ENTRIES SUPPLIED:

-- Opening Marker --

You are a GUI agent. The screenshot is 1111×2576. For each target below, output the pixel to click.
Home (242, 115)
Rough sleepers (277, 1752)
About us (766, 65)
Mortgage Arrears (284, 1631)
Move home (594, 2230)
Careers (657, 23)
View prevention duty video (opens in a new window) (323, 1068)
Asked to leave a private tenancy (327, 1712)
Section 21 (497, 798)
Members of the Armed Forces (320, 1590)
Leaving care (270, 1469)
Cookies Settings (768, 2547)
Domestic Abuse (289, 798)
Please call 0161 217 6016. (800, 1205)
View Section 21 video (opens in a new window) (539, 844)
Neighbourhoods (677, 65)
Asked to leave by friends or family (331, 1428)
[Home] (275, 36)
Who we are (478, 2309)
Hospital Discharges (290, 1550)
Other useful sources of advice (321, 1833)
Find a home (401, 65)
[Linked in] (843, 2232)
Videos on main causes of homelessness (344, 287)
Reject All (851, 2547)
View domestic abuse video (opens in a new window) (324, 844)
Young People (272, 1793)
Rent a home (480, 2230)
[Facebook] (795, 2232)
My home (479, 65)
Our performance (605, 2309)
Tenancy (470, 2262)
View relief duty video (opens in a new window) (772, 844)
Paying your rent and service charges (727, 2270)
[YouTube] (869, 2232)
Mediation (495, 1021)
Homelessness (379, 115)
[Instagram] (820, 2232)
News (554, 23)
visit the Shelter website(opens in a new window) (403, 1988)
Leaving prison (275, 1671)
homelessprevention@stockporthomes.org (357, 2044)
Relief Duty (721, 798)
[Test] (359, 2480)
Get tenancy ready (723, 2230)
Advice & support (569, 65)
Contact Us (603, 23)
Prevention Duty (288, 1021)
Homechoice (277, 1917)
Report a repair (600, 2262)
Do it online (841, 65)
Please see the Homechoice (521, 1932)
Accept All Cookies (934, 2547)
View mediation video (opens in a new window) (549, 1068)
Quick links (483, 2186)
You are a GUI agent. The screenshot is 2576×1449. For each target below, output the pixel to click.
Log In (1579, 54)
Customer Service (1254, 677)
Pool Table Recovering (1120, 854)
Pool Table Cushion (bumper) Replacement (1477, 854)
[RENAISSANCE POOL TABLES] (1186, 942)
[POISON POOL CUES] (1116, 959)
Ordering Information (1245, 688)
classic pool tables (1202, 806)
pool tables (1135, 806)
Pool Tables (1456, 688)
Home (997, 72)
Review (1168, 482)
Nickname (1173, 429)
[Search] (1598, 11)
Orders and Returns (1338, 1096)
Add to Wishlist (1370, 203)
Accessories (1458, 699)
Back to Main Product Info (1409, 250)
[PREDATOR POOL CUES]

-- Closing Marker --

REQUIRED ACTION: In the data above, find the line that contains "Section 21 (497, 798)" and the line that contains "Tenancy (470, 2262)". Repeat exactly those lines and every line between them, and only those.

ANSWER TO THE PROBLEM:
Section 21 (497, 798)
Members of the Armed Forces (320, 1590)
Leaving care (270, 1469)
Cookies Settings (768, 2547)
Domestic Abuse (289, 798)
Please call 0161 217 6016. (800, 1205)
View Section 21 video (opens in a new window) (539, 844)
Neighbourhoods (677, 65)
Asked to leave by friends or family (331, 1428)
[Home] (275, 36)
Who we are (478, 2309)
Hospital Discharges (290, 1550)
Other useful sources of advice (321, 1833)
Find a home (401, 65)
[Linked in] (843, 2232)
Videos on main causes of homelessness (344, 287)
Reject All (851, 2547)
View domestic abuse video (opens in a new window) (324, 844)
Young People (272, 1793)
Rent a home (480, 2230)
[Facebook] (795, 2232)
My home (479, 65)
Our performance (605, 2309)
Tenancy (470, 2262)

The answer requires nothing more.